Ho occupato parte del pomeriggio leggendo la dotta (ed inutilmente acida) recensione che Evgeny Morozov ha dedicato all’ultimo libro di Jeff Jarvis “Public Parts”. La pubblica New Republic e sono 40000 battute che raccontano molto del recensore (che oggi si è agitato molto al riguardo anche su Twitter) e molto anche del libro recensito. Poi ho visto che Jarvis ha risposto all’attacco frontale (dove c’è un po’ di tutto dalle confutazioni antropologiche alle cifre che Jarvis chiede per seminari nelle grandi aziende) prima bollandola come attacco personale e poi argomentando estesamente con un articolo su Google Docs di altre 40000 battute.
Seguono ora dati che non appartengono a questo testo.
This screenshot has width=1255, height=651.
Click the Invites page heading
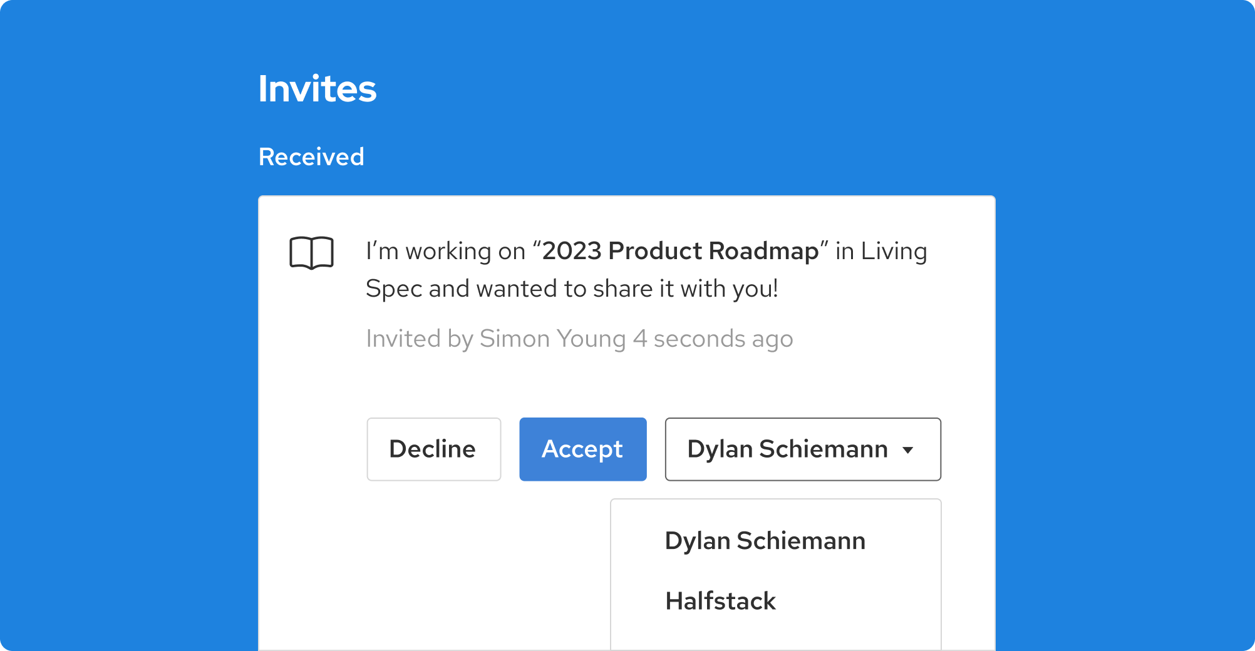[318, 88]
La leggerò (certamente non oggi) perchè mi incuriosiscono i flame fra i guru della Internet americana ma devo in ogni caso dedurne che l’amore per la sintesi non sia roba di quel mondo.
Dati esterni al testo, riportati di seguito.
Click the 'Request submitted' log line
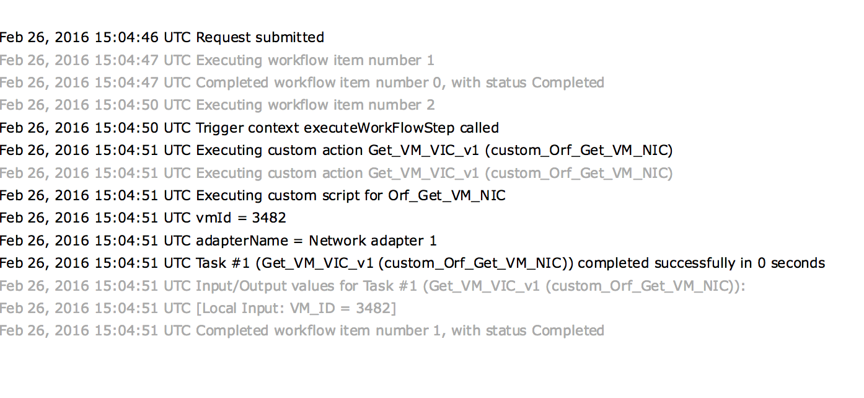The image size is (864, 398). pos(162,38)
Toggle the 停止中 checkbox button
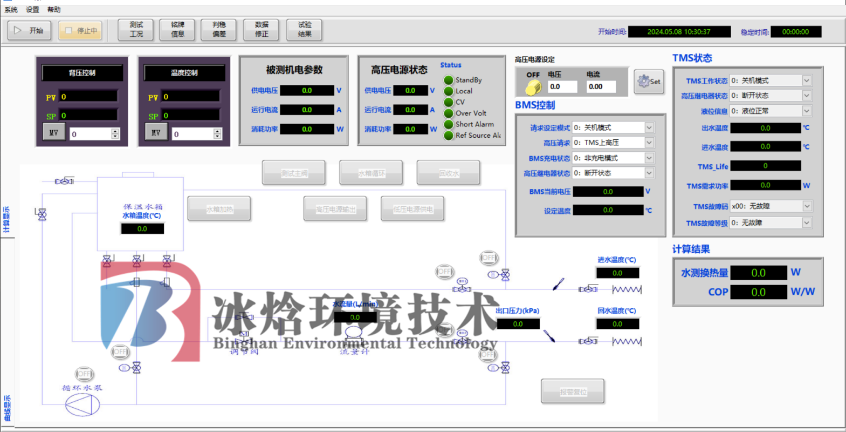The image size is (846, 432). [81, 30]
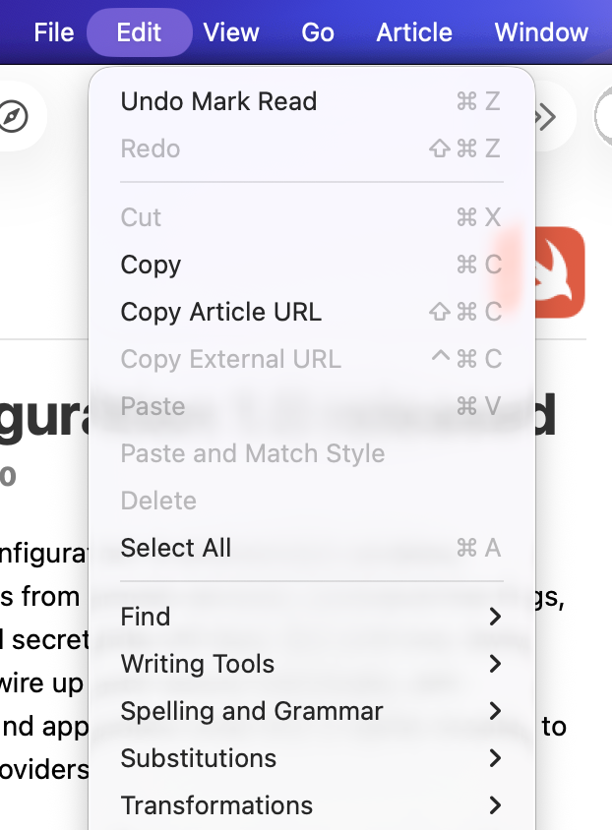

3 commenti a “Il tempo degli altri”

  1. Gaspar dice:

    eh

  2. Santiago dice:

    oh

  3. Daniele Minotti dice:

    Uno che scrive 40.000 caratteri, ancorche’ spazi inclusi, su certi argomenti e su Internet e’ un perfetto ciarlatano che, come giustamente osservato, non ha neppure il divin dono della sintesi. E mi chiedo come si possa considerarlo *guru*.